Reviewed by Alex SmithApr 8 2022
Scientists have formulated a new fabrication process that permits infrared (IR) glass to be integrated with a type of different glass and created into intricate minute shapes. The method can be used to develop intricate infrared optics that could render IR imaging and sensing a lot more accessible.
The researchers used their new fabrication approach to create various structures that combined chalcogenide IR glass with fused silica glass. These included a set of pillars with different dimensions. A white dotted rectangle in the above image indicates the smallest silica cavity used in this work. Image Credit: Yves Bellouard, Ecole Polytechnique Fédérale de Lausanne
Glass that transmits IR wavelengths is essential for many applications, including spectroscopy techniques used to identify various materials and substances. However, infrared glasses are difficult to manufacture, fragile, and degrade easily in the presence of moisture.
Yves Bellouard, Study Lead, EPFL
The scientists illustrate their new method in the Optica Publishing Group journal Optics Express, which can be used to insert delicate IR glasses into a sturdy silica matrix.
The method can be implemented to form almost any interconnected 3D shape with structures measuring a micron or less. It functions with a broad range of glasses, providing a new method to tweak the properties of 3D optics with precise combinations of glass.
Our technique could open the door to a whole new range of new optical devices because it can be used to make infrared optical circuits and arbitrarily shaped IR micro-optics that were not previously possible because of the poor manufacturability of IR glass. These optics could be used, for example, for spectroscopy and sensing applications or to create an IR camera small enough to integrate into a smartphone.
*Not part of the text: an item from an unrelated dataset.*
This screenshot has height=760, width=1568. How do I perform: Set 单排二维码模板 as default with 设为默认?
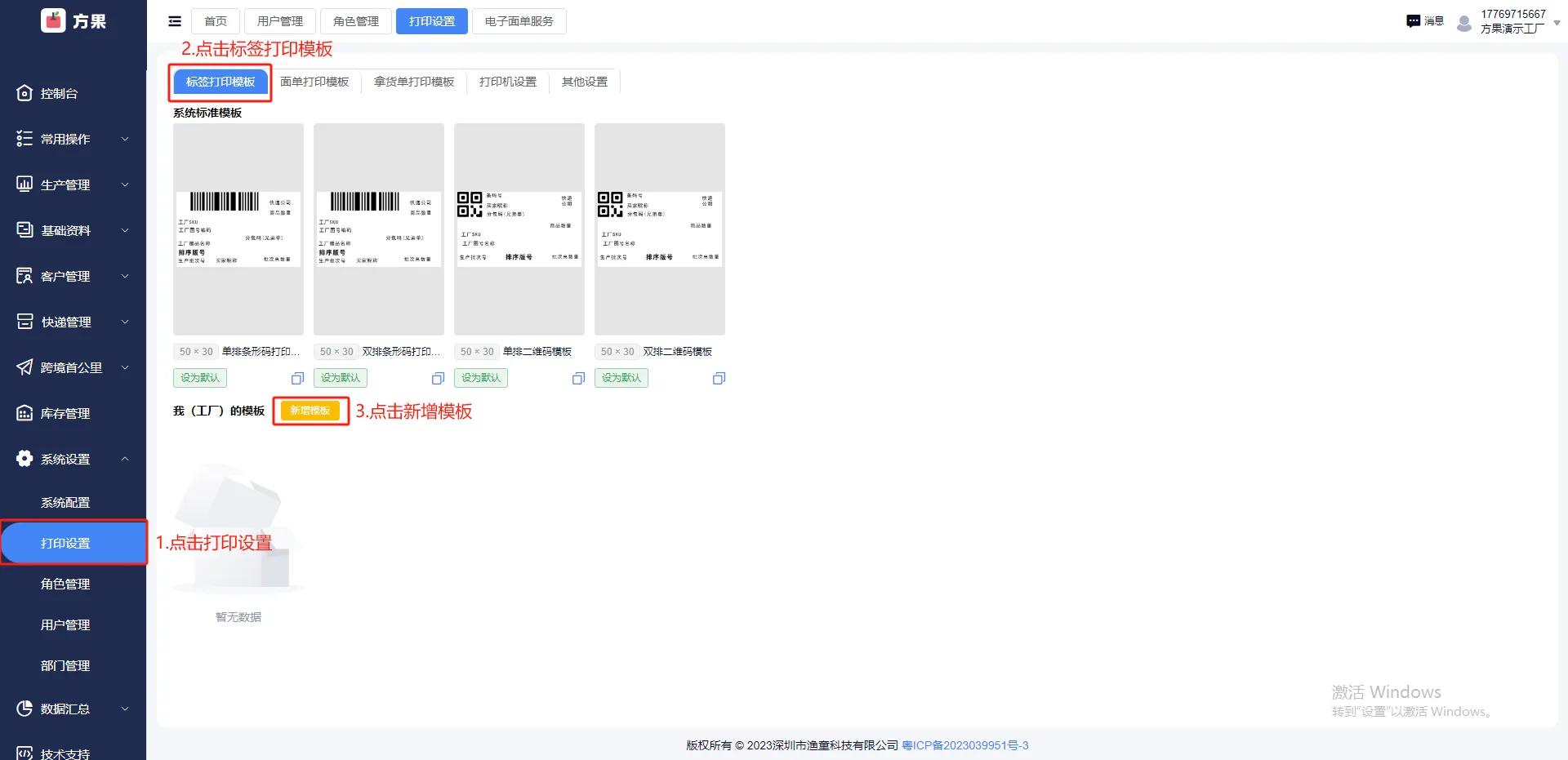(x=481, y=378)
Enrico Casamenti, Study First Author, EPFL
Merging Materials
The new fabrication method is based on earlier work wherein Bellouard's research team worked together with the team of Andreas Mortensen, also at Ecole Polytechnique Fédérale de Lausanne (EPFL), to formulate a technique for creating extremely conductive metals within an insulating 3D silica substrate.
"Our team began seeking innovative ways to achieve broadband light confinement in arbitrarily shaped 3D optical circuits," said Bellouard. "That's when we decided to explore the possibility of modifying a process that we first demonstrated using metal so that it could be used to produce structures that combine two types of glass."
For the new method, the scientists began by forming an arbitrarily shaped 3D cavity within a fused silica glass substrate using femtosecond laser-aided chemical etching. This uses the pulsed ray of a femtosecond laser—which can be concentrated to a spot approximately one micrometer wide—to modify the glass structure in a way that permits the exposed regions to be eliminated with a chemical like hydrofluoric acid.
After this is achieved, the minute cavity has to be packed with another material to develop a composite structure. The scientists achieved this by employing a miniaturized version of pressure-aided casting, wherein a second material is liquefied and pressurized so that it can flow and harden within the network of carved silica cavities.
The second material can be a glass, metal or any material with a melting point below that of the carved silica substrate and that does not react with silica glass.
Creating Complex Optics
"Our fabrication method can be used to protect IR glass, opening new avenues for micro-scale infrared optical circuits that are fully integrated in another glass substrate," said Bellouard. "Also, because fused silica and chalcogenide offer high refractive-index contrast, we can form these materials into IR waveguides that can transmit light much like optical fibers."
The scientists revealed the new technique by developing diverse complex shapes, including an EPFL logo, using a silica glass substrate and chalcogenide IR glass. They also demonstrated, with the help of contemporaries at ETH Zurich, that a few of the structures they formed could successfully be used for directing mid-IR light discharged from a quantum cascade laser at 8 microns. Only a few optical parts are available under this spectral range due to manufacturing challenges.
The search is ongoing for the capabilities of the new method in terms of merging various glasses. The team plans to test the composite parts in applications such as spectroscopy.
Journal Reference:
Casamenti, E., et al. (2022) Glass-in-glass infiltration for 3D micro-optical composite components. Optics Express. doi.org/10.1364/OE.451026.